Hij was veracht en wij hebben Hem niet geacht. O, leerden we nog voor de Heere invallen: wij toch rechtvaardig, wij ontvangen straf, waardig hetgeen wij gedaan hebben. En het smeken zou niet achterwege > blijven, dat wordt een behoefte en een heilige noodzaak: Heere, gedenk mijner. Maar ook is het de Heere, Die Zich wendt tot het gebed desgenen, die gans ontbloot is, Ps. 102. Want nauwelijks is de bede geslaakt of de Heere geeft hem antwoord, zie vers 43. En Jezus zeide tot hem: Voorwaar zeg Ik u, heden zult gij met Mij in het paradijs zijn.

Voorwaar, dat woord gebruikte Christus veel, het is een woord tot bevestiging van hetgeen Hij spreekt. Heden zult gij met Mij in het paradijs zijn. Het paradijs spreekt van een zalig verleden. Daar stond de naar Gods beeld geschapen mens in een rechte verhouding met God, kende Hem recht, offerde zich de Heere op, was gesteld met God over al het geschapene en leefde in de gemeenschap Gods. Maar hoe kan nu een zondaar terugkeren en naderen tot de toegang? Daar had de Heere een engel gesteld met een uitgetrokken zwaard om de toegang tot de hof te bewaken. En nooit is het door onze val meer mogelijk om van 's mensen kant in Gods gemeenschap gesteld te worden. Maar hier wordt het heilgeheim van zalig worden geopenbaard. Dat gaat door het onmogelijke, dat gaat door de dood heen tot het leven, tot het eeuwig leven in Gods gemeenschap.

Als de Heere Jezus sterft, gaat Hij in Zijn Koninkrijk en de moordenaar zal meegaan. Wat zou het geweest zijn voor de moordenaar zonder Hem? Hierin ligt een toetssteen voor ons allen. Hemelzoekers zijn we van nature allen en de wereld is er vol van, maar die God zoeken vinden overal en in alles buiten Hem de dood.

--------------------

Opdrachten
1 – Beantwoord de volgende vragen aan de hand van het fragment:
(a) Naar welke psalm verwijst het fragment bij de Heere Die Zich wendt tot het gebed van wie gans ontbloot is?
(b) Wat had de Heere gesteld om de toegang tot de hof te bewaken?
(c) Waarheen gaat de Heere Jezus volgens het fragment als Hij sterft?
2 – Herhaal letterlijk het stuk uit het fragment van "Als de Heere" tot en met "Hem de dood.".

Bronmateriaal
--------------------

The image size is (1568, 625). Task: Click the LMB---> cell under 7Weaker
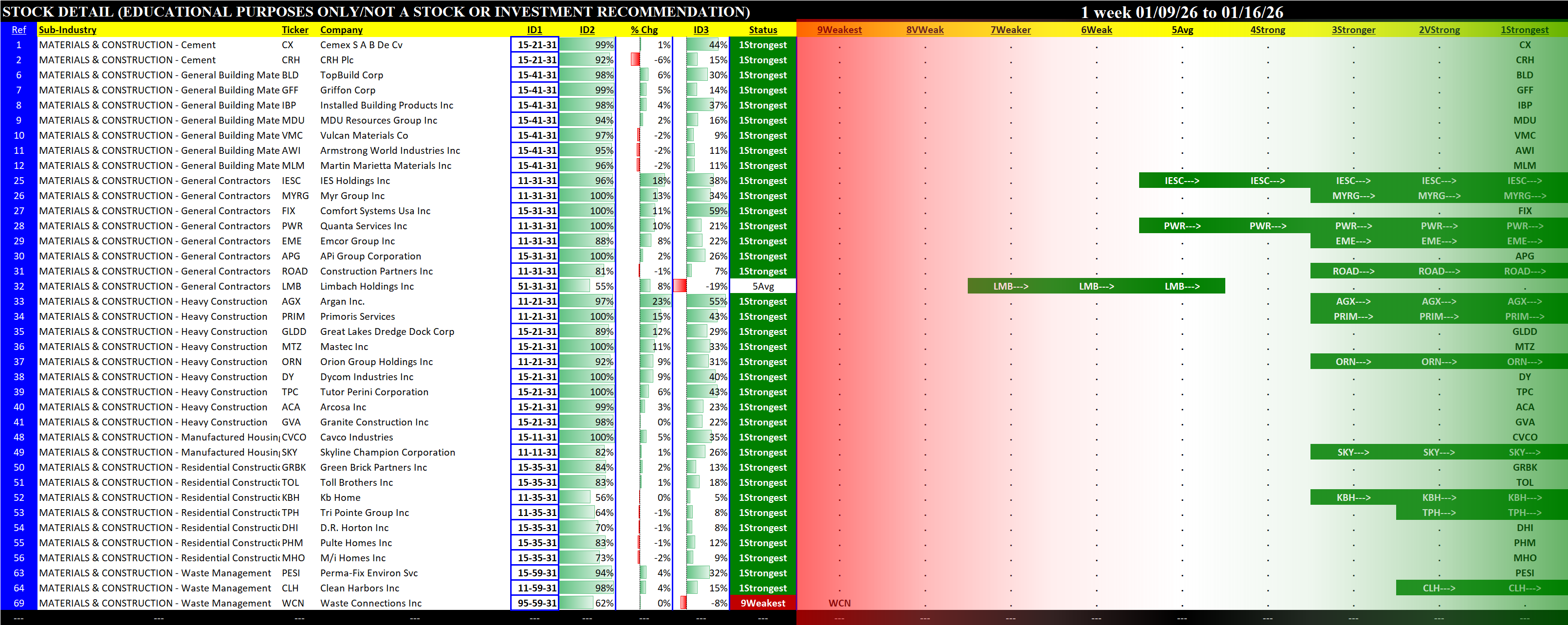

--------------------

Antwoorden
1 –
(a) Psalm 102.
(b) Een engel met een uitgetrokken zwaard.
(c) In Zijn Koninkrijk.

2 –
Als de Heere Jezus sterft, gaat Hij in Zijn Koninkrijk en de moordenaar zal meegaan. Wat zou het geweest zijn voor de moordenaar zonder Hem? Hierin ligt een toetssteen voor ons allen. Hemelzoekers zijn we van nature allen en de wereld is er vol van, maar die God zoeken vinden overal en in alles buiten Hem de dood.